Payment Card Industry Data Security Standard (PCI DSS) is an Information Security Standard designed to protect payment card information. This worldwide, common set of security requirements was developed by the five main card brands (VISA, MasterCard, AMEX, JCB and Discover) and is managed by an independent organisation, the PCI DSS Council. It was developed in order to provide a unified approach to protecting and safeguarding sensitive card holder data against compromise and potential fraud. The standard covers all technical and operational elements included in and connected to card holder data.
Why is it important?
The University processes large amounts of card payments every year and as a result the threat of payment card fraud can be significant. A breach in the security of card holder data may result in significant reputational and financial risk (penalties, fines, loss of income). Card data is sensitive, and the University needs to ensure our customers and stakeholders have reassurance that we safeguard any information that we may be privy to regarding their card data.
What is card holder data?
Card holder data is:
- Primary Account Number (PAN) printed on the front of a payment card, name of card holder, expiry date
- Sensitive Authentication Data (SAD) - the three or four-digit security code printed on the front or back of a card or stored on the card’s magnetic strip
- Personal Identification Number (PIN) entered by the cardholder
Depending on the manner in which you take payment in your department you may
- Obtain this information from customers over the phone, fax or post when processing CNP (Customer Not Present)
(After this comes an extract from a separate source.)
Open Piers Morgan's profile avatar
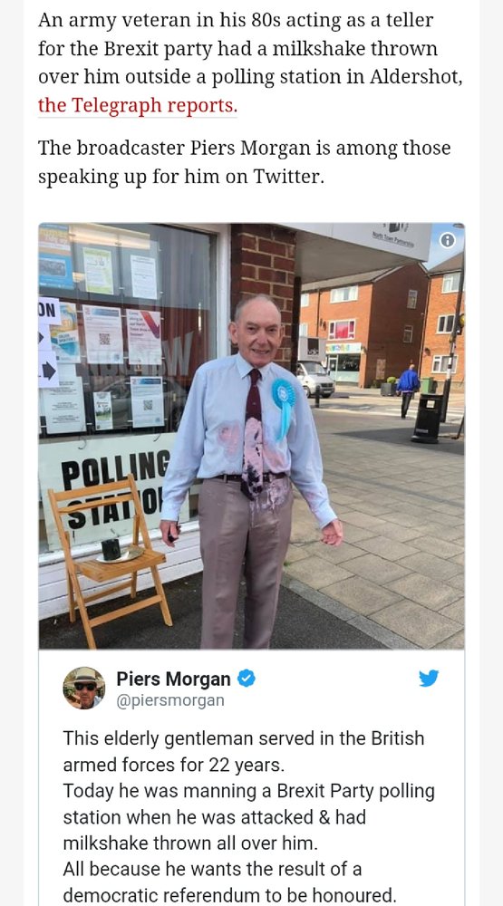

- When face to face the customer will physically present the card for payment
Who is it relevant to?
PCI DSS is relevant to all members of the University that process, transmit or handle card holder data.
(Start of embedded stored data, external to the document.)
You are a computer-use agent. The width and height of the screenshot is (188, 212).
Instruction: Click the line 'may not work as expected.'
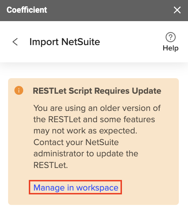pos(85,131)
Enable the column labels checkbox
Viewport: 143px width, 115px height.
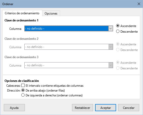23,85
- Process: The steps taken when putting a transaction through. This therefore includes how the data is collected and what we do with it whilst in our possession.
- Transmit: How we connect to or pass information to our acquirer bank (This is managed by IT/Finance on set up)
- Handle: Deal with or have responsibility for card payments in any form and what subsequently happens to the data after it has been collected, stored or transmitted.
What are your obligations as a University employee and PCIDSS’s relevance to you?
Members of staff involved in any way in handling, processing or transmission of card holder data must be aware of the importance of PCI DSS and undergo training in order to ensure that the University maintains a secure environment for all card holder data.
Managers have a responsibility to ensure that their staff are fully trained on all relevant aspects of PCI DSS, any updates or changes to the standard’s requirements are communicated and understood. It is also the responsibility of the manager to ensure that where logs/registers are to be maintained and updated, that this is done.
If you are thinking of taking credit card payments (for example, using a PDQ machine), you need to contact us to make sure the device is compliant.
What are the University's obligations?
Compliance with PCI DSS is mandatory for any organisation or company which stores, processes or transmits payment cardholder data. If the University does not comply with PCIDSS we are at risk of:
- Potential fines and penalties from our acquirers/banks
- The threat of security breaches
- Increase in transaction fees levied by the bank
- Being stripped of the University’s ability to accept card payment
The University has to report its compliance annually to our acquirer/bank (Barclaycard) who in turn reports our status to the Card Companies Schemes and PCI DSS Council.